▶ **What you should do**
In the material below, find the line with "Viewport: 1512px width, 803px height."; set down that line and every line after it to the end, exactly, without pictures.

▶ **Information**
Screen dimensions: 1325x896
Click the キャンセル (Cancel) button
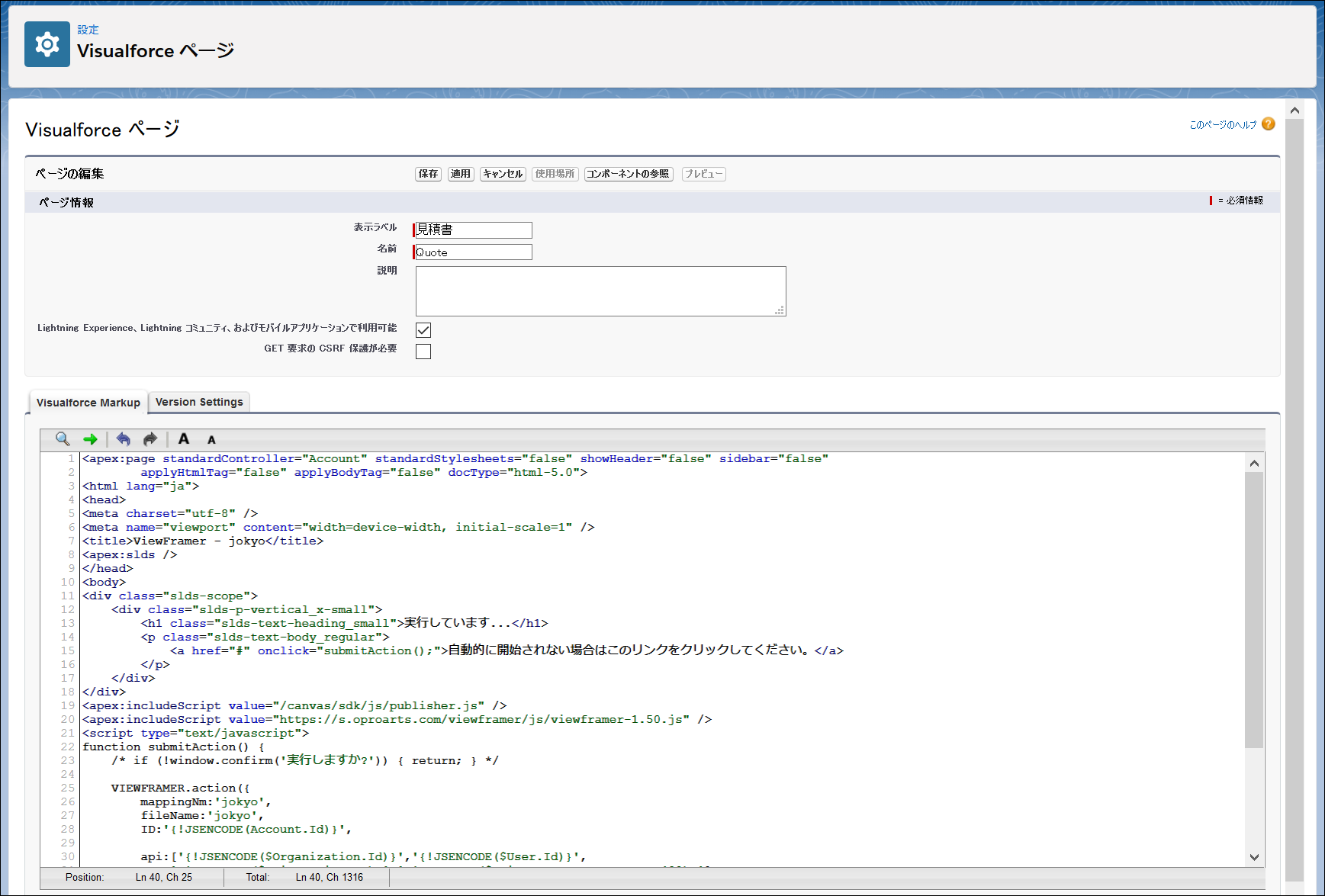click(503, 174)
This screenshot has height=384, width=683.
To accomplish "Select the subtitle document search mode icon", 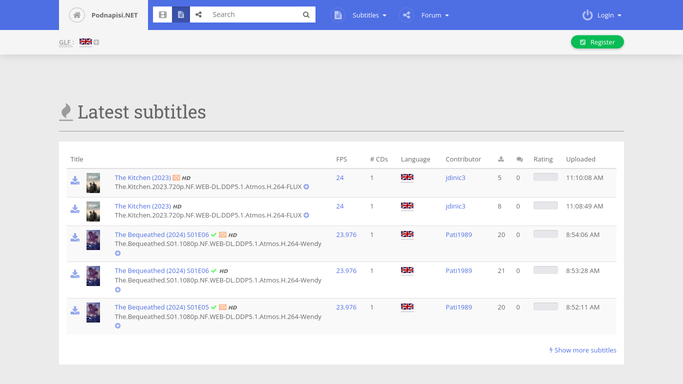I will 181,15.
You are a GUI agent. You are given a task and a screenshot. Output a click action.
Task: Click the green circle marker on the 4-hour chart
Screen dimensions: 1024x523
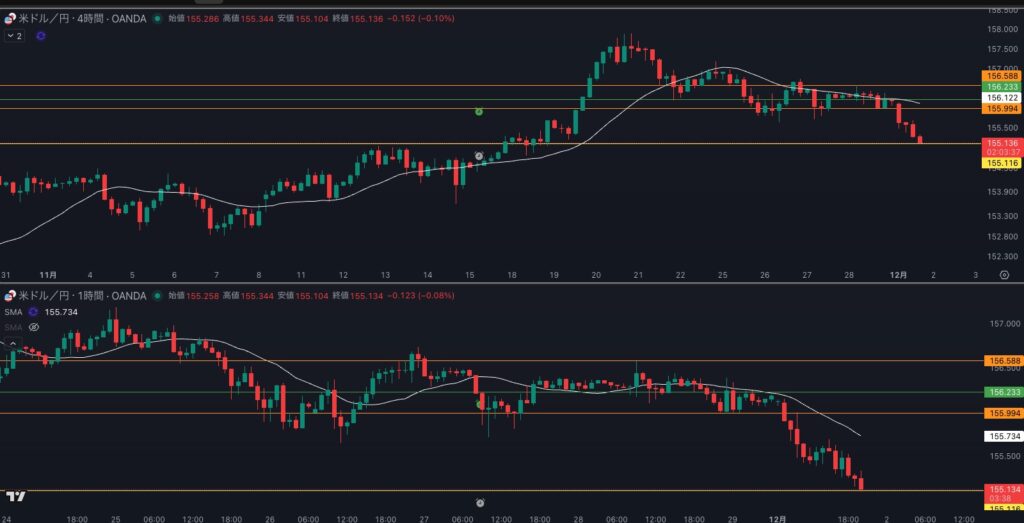coord(479,112)
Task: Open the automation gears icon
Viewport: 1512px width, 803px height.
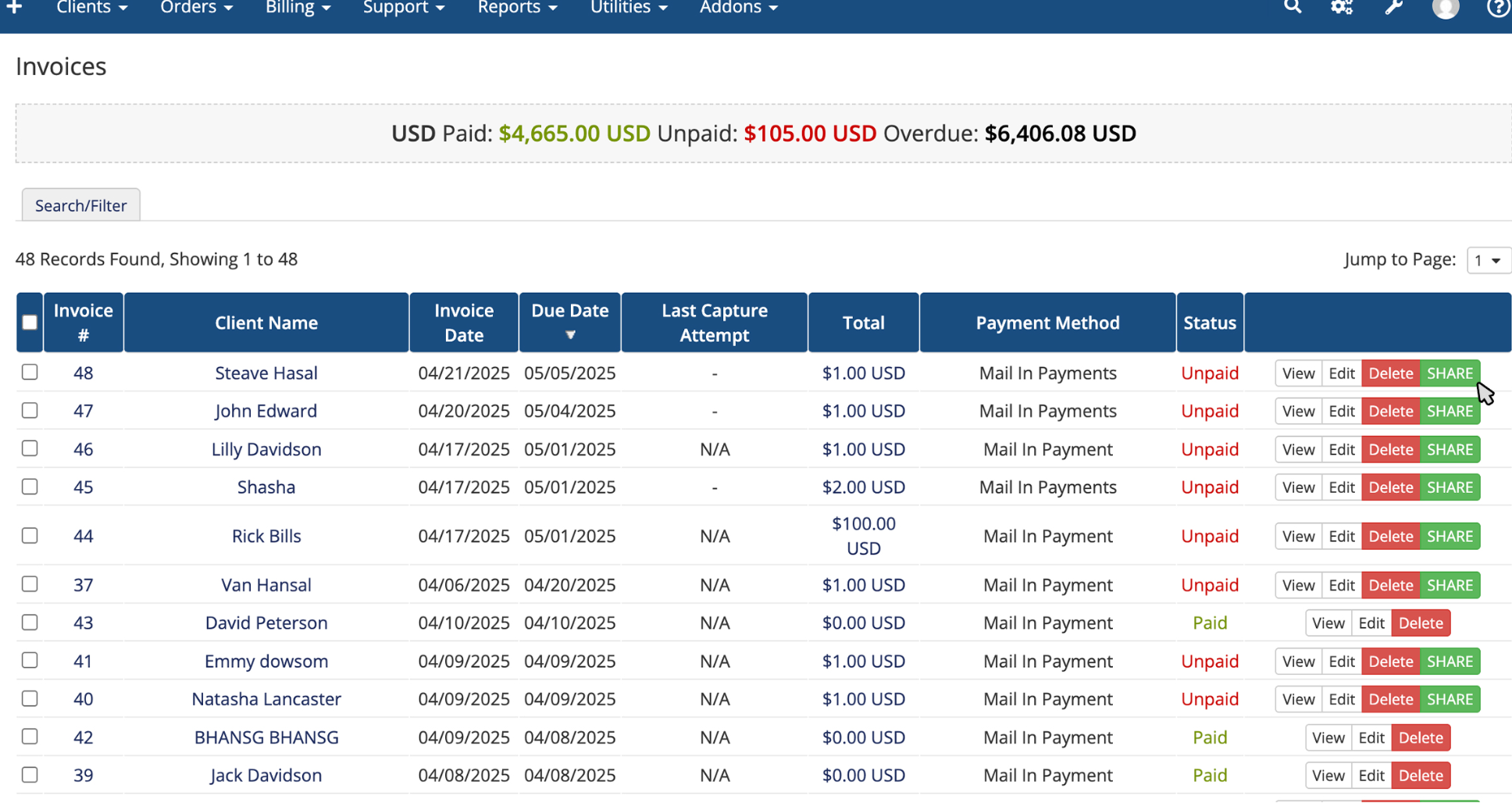Action: 1342,7
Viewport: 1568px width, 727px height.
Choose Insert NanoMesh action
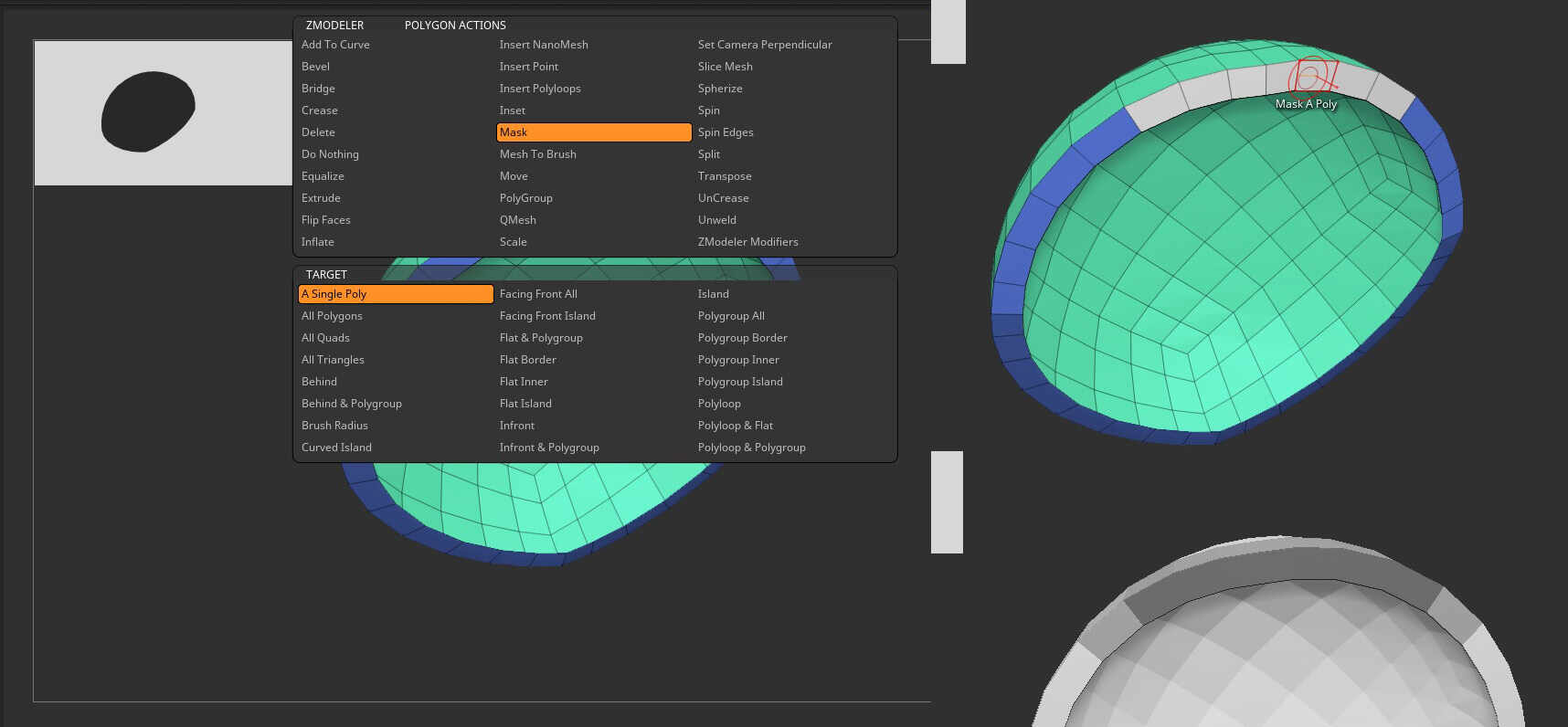pyautogui.click(x=543, y=45)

▶ **Exercise output**
Viewport: 1512px width, 803px height.
Action: 1342,7
Viewport: 1568px width, 727px height.
Choose Insert NanoMesh action
pyautogui.click(x=543, y=45)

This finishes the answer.